The dialogue is between John-san (Sales Manager for a company manufacturing luxury shoes in France) and Kobayashi-sama a potential Japanese customer, who is a highly ranked and respected Vice-President in Suppliers Relations Management in the Fashion / Luxury Industry.

The first email of contact establishment and presentation went well.
It is now time for the second email exchange / round, where both parties try to set up a more specific framework.
John obviously wants a teleconference, in order to win Kobayashi-sama over.
Kobayashi-sama is interested in John's products, but still is hesitating to have a teleconference.

At the end of his email John should use a "Thank you" in Japanese. However, I don't know which one to chose... :confused:
=> There is a note in the exercice: "Please do not forget, that John must remain careful, very polite and humble, until he gets an official approval from Kobayashi-sama, in order for him to move forward toa teleconference".

どうもありがとうございます:
In this context, should I go for a safe bet, something generic, but safe, polite and which will not fail me: どうもありがとうございます.
Or should I use: 本当に or 誠に , instead of どうも ?

恐れ入ります or 恐縮です or 親切にして頂き、恐縮です:
What about: 恐れ入ります or 恐縮です, which shows extra humility by lowering John's rank to Kobayashi's ? :confused:
In that case, wouldn't 親切にして頂き、恐縮です be better than 恐れ入ります ? :confused:

お気遣い痛み入ります and お気遣い嬉しく存じます:
From colleagues to colleagues or to customers, there are also the following possibilities : お気遣い痛み入ります and お気遣い嬉しく存じます, but I find them too casual, right? Am I correct?

心から感謝申し上げます:
I could also use, what is used to superiors: 心から感謝申し上げます . But it may sound weird to a customer... Right? :confused:

おかげさまで助かりました:

Apart from saying that Kobayashi-sama is interested, but that he may not wish a teleconference, Kobayashi-sama hasn't given much favour to John-san. Therefore, おかげさまで助かりました cannot be used anyway.

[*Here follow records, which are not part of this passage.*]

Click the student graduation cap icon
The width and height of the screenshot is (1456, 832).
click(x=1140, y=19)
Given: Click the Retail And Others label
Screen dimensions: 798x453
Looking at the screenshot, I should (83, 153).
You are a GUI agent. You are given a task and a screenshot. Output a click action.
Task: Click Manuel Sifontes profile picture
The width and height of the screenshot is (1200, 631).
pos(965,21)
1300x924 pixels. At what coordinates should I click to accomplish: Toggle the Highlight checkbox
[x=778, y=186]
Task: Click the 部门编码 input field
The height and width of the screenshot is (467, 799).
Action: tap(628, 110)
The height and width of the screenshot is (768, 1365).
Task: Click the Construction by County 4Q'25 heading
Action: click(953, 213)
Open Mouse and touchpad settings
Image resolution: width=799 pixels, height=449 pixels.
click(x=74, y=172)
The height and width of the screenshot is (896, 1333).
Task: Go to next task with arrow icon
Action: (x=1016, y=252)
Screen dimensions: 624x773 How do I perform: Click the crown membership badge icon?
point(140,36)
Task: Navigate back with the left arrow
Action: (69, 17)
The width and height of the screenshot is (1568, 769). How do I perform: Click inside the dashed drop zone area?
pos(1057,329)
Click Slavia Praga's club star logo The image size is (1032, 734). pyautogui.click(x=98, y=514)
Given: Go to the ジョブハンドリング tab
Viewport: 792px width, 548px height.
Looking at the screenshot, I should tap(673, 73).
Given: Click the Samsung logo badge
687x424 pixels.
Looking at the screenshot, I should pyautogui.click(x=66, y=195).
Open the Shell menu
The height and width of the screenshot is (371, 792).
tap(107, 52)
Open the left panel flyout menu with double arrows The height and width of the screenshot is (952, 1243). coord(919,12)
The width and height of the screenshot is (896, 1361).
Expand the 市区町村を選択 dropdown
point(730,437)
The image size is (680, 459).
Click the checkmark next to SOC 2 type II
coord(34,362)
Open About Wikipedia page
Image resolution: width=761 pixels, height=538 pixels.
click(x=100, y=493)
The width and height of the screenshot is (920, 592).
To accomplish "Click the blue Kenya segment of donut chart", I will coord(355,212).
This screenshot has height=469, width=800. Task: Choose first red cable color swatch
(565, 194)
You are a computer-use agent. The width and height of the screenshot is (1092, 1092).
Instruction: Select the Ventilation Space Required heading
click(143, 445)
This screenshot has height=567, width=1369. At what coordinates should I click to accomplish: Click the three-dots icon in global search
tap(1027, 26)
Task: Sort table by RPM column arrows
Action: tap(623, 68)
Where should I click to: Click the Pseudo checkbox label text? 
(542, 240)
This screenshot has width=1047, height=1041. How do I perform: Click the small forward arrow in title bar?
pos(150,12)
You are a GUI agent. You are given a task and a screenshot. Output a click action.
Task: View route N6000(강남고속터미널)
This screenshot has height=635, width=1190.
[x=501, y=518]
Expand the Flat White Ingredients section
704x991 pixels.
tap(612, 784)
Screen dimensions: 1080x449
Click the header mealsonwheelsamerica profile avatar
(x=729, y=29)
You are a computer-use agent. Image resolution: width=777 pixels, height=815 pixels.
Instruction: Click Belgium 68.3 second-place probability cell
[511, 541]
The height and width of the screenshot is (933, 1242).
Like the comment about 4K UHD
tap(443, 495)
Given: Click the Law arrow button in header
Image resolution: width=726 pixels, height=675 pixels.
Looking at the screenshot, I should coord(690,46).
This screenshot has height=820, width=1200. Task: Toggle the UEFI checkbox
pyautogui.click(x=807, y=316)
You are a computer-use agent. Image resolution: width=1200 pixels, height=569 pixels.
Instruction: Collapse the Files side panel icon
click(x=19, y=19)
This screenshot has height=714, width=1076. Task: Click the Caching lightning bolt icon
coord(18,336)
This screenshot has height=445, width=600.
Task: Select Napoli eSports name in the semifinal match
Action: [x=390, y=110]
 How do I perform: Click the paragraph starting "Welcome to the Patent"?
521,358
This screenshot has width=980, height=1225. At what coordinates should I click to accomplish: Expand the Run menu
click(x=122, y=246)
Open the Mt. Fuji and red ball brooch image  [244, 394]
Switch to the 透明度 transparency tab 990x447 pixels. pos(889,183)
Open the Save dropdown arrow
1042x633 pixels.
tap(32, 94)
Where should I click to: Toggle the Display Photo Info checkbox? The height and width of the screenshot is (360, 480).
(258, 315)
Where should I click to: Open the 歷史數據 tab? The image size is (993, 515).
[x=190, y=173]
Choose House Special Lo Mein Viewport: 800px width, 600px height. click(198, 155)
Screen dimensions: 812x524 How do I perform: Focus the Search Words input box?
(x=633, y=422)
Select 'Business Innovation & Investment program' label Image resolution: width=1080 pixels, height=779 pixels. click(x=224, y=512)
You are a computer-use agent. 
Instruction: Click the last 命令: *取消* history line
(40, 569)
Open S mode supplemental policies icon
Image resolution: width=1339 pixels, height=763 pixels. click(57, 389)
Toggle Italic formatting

お忙しい中お手数をおかけしますが、何卒宜しくお願い申し上げます:
Or would another very efficient: お忙しい中お手数をおかけしますが、何卒宜しくお願い申し上げます might be used here in this situation? After all, John-san is thanking Kobayashi-sama for a cooperation and invites him to consider a teleconference (although Koboyashi-sama is slightly not inclined), although Kobyashi-sama is very busy / has a lot of work. On the other side, john-san cannot screw it up, i.e. make here a "diplomatic faux-pas" with the wrong kind of thank you, otherwise Kobayashi-sama will not grant him a teleconference and may never reply again. :eek:

Moreover, is there a "Thank You" with a slight undetone of:
"Sorry to force you a bit towards something, although you don't really want it?" :confused: :p Kobayashi-sama is not entirely against a teleconference, just hesitating a bit (too early in the purchasing process, etc.. hence, it is tricky for me to find something nor too reverential / over-the-top in terms of politeness: 諂う (unless a native advise of the contrary :p), neither too nonchalant: 何気ない ~ 投げやり.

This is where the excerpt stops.